What’s not been weird? I guess the time I exited a gym and saw an elderly woman walking aimlessly through traffic. I asked if she needed a ride and she told me “Quick! Take me to the Pink Turtle!” She instructed me to drive her to the Beverly Wilshire hotel and asked if I would wait with her for her friend. She bought me hot chocolate and spaghetti. No friend appeared, so I took her to her apartment in West LA. I helped count out her ration of medication/pills for the week and as a thank you, she insisted I take home a folding chair. I kept that chair for a long time.
Do you have a yet-to-be realized L.A. dream?
I have not yet hiked to the Hollywood sign.
Why write short stories? Why write at all? What’s in it for you?
Do writers really have a choice whether or not to write? We have to. Short stories give me a chance to make a quick commentary or take a snapshot of life that isn’t big enough for a novel, but delicious just the same.
What is the biggest challenge in writing to theme?
That you don’t stray from the theme.
Are the characters in your story based on you or people you know/met?

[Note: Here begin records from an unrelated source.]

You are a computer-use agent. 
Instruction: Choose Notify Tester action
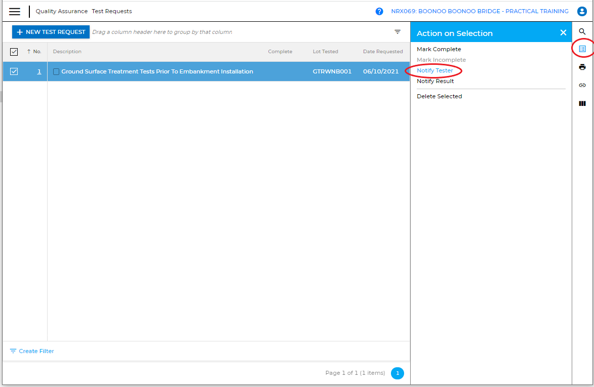click(434, 70)
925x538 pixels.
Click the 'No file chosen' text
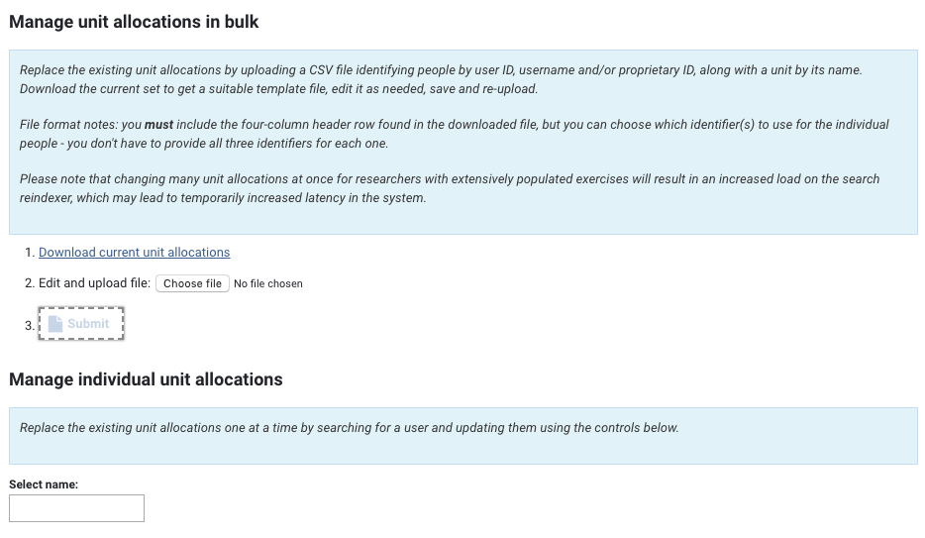(268, 283)

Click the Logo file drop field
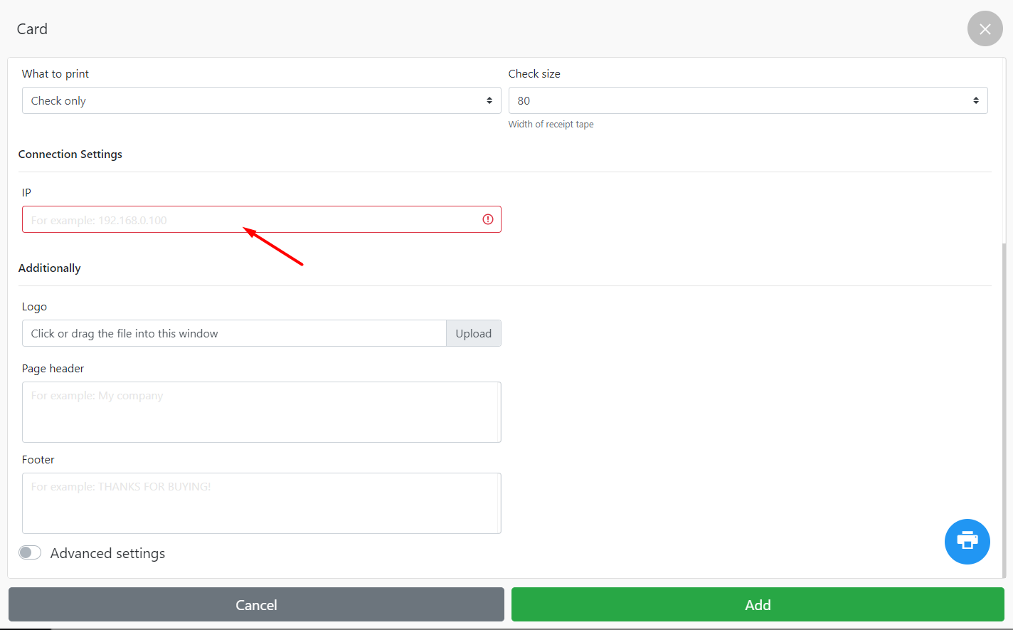click(x=234, y=333)
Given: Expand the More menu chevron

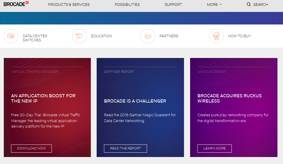Looking at the screenshot, I should (x=221, y=4).
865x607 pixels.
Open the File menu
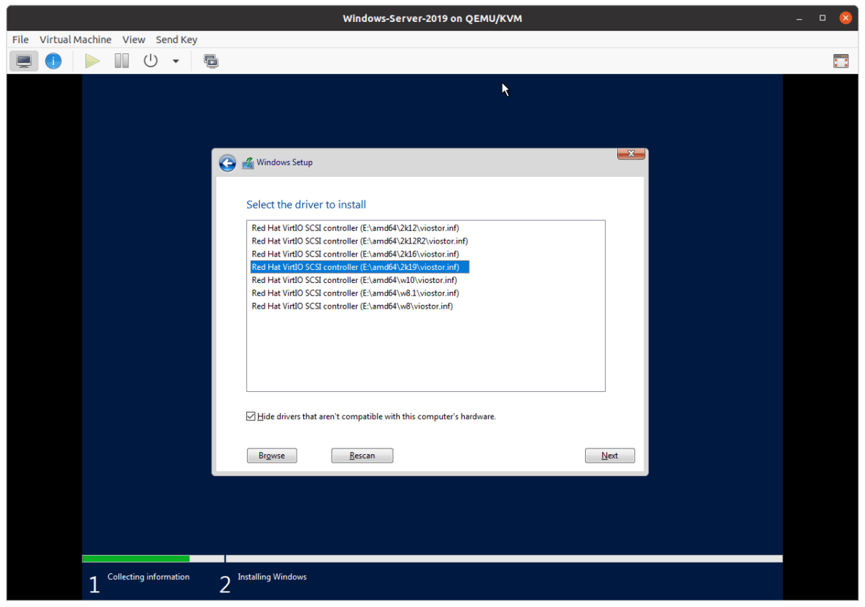(x=20, y=39)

Without creating a spoiler, I’ll say that one of the characters is based on a nefarious and infamous person who, I believe, is still serving time in prison.
Los Angeles is a patchwork quilt of different neighborhoods. Why did you pick the area you used for your story, and how did the neighborhood influence your writing?
Well, if you read the story you will see the two characters travel all over. They start in the city, go through the valley, then end up in the canyons on the way to the beach. I myself like quilts!
Are there scenes in your story based on real life—yours, hearsay, or a news story you read?
I’ve read about embezzlement cases, so the man’s crime is not unusual, unfortunately. As far as the car jacking is concerned, I wanted to put a twist on that, and I’ve never heard of it happening before.
What came first, the character or the plot?
The plot came first. The twist came first… Then I added that character from the news story.
While you’re writing: music (what kind?), dead silence, or…?
Silence while I write. Music while I walk between writing to complete those hard-to-complete scenes. I keep a playlist for each book or story I write.
Favorite writing quote—yours or from someone else…
If you want to be a writer, you must do two things above all others: read a lot and write a lot. Stephen King
Your writing ritual begins with…
A cup of coffee and a lit candle. A quiet space and for God’s sake turn the phone off!
|Photo by Guy Viau
Laurie Stevens is the author of the Gabriel McRay psychological thrillers, The Dark Before Dawn and Deep into Dusk. The books have won twelve awards, among them Kirkus Reviews Best of 2011, the IPPY for Best Mystery/Thriller, Library Journal’s Self-E Award, the Amsterdam Book Festival, and Random House Editor’s Book of the Month. Laurie is an active member of MWA, ITW, and sits on the Board of Sisters in Crime/Los Angeles. She’s proud to have been included in two Sisters in Crime anthologies: Last Resort and Last Exit to Murder.